I would like to have the brief/full history of the study of Verma modules in terms of Kazhdan Lusztig Theory. If possible, please provides reference(s) for each aspect of the study of Verma modules. It would be great to have history about Verma modules over different types of Lie algberas (semisimple, affine or even Kac Moody Lie algebra).

 A: It's probably too soon to expect a good historical overview, but for example Steve Kleiman has already written a scholarly article (The development of intersection homology theory) emphasizing the original KL (Kazhdan-Lusztig) conjecture.   This is available in arXiv versions or in the published version cited there.

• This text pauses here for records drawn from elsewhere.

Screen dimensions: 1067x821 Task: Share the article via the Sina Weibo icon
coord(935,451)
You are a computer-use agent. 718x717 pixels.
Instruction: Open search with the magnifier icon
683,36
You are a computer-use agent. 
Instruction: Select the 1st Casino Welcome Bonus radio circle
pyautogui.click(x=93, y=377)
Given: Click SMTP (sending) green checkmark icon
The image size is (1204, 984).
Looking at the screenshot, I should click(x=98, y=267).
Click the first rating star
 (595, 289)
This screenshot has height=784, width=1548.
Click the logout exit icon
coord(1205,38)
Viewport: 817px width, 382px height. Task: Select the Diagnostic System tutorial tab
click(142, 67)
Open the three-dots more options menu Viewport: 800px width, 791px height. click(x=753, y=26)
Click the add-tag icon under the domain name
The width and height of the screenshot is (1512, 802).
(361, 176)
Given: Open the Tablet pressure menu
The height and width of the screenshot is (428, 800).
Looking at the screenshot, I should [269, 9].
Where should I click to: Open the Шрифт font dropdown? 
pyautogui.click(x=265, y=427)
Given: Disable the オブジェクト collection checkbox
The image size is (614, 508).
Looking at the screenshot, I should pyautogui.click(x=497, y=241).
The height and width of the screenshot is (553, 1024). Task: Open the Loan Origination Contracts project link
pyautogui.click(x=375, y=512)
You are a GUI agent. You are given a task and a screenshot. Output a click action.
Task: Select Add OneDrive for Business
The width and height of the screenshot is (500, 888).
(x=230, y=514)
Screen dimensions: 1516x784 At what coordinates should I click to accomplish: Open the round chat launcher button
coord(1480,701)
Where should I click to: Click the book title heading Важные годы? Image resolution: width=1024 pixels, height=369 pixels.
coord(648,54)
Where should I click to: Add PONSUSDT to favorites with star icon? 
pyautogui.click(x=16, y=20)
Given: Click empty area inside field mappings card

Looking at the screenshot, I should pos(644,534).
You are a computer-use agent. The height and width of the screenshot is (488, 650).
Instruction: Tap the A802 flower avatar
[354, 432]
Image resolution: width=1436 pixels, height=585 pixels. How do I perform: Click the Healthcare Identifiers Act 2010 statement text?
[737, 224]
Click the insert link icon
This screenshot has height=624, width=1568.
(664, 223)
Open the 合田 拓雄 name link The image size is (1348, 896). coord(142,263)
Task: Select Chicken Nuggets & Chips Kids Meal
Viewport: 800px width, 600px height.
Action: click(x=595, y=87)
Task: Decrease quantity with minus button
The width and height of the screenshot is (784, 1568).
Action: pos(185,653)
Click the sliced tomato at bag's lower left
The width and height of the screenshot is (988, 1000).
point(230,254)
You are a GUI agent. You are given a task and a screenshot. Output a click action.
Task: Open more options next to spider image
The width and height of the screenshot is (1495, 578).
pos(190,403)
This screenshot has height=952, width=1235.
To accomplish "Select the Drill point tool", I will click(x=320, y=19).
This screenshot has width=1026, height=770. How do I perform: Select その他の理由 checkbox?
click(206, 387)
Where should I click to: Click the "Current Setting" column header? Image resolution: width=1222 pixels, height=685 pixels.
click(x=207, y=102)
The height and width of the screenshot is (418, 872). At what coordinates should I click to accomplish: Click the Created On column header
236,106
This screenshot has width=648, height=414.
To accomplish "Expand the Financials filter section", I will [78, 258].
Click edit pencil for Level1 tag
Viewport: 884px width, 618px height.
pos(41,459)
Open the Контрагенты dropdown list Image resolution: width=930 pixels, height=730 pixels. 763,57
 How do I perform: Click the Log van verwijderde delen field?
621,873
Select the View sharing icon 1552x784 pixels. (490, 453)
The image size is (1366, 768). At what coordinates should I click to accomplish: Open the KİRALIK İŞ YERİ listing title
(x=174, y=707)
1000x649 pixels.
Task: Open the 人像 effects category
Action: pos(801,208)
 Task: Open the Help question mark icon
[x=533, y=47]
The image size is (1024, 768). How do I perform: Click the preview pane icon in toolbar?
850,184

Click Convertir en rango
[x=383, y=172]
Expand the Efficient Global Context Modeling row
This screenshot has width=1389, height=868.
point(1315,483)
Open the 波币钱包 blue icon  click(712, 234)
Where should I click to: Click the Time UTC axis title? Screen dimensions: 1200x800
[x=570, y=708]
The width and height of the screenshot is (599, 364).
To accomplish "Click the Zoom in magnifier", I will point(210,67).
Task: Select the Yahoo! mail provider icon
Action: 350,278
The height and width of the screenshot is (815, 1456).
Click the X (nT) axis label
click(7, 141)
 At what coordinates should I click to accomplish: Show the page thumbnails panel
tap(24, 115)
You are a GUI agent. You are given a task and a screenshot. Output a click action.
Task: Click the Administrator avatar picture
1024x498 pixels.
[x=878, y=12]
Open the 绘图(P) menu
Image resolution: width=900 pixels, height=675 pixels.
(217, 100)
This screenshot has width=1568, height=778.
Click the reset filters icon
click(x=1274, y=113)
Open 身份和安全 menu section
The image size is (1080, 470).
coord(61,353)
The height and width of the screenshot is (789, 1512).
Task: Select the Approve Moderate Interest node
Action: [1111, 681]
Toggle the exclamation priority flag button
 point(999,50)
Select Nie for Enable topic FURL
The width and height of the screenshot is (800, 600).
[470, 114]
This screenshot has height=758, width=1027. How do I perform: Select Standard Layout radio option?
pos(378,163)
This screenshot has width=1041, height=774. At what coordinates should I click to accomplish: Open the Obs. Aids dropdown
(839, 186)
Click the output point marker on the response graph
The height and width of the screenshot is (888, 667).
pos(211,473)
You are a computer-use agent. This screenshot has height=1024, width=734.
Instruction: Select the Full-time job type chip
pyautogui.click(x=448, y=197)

One contributor easily overlooked is Vinay Deodhar, who probed further in what he called "KL theory".  See for example his influential joint paper Deodhar–Gabber–Kac - Structure of some categories of representations of infinite-dimensional Lie algebras (MSN), or the 1991 survey Deodhar - A brief survey of Kazhdan-Lusztig theory and related topics (MSN).   He soon dropped out of the research world because of illness in his immediate family, but was starting to get involved again when he himself developed serious health problems and later died.    But in the late 1970s, when I met him at IAS Princeton where Jantzen was then visiting, both he and Jantzen were getting close to the Kazhdan-Lusztig viewpoint.
There is also a characteristically readable textbook by Roger Carter, Lie algebras of finite and affine type.  See especially Chapters 19-20.  This is only the first step toward Verma modules and simple modules for general Kac-Moody algebras, but it conveys much of the flavor of the subject.
In the direction of quantum enveloping algebras, there are of course many papers and books (including the one by Lusztig, Introduction to quantum groups (MSN)) which suggest the open-ended nature of the representation theory there.    But in this and other directions, there is apparently no comprehensive history yet available.   Probably it's too soon for that.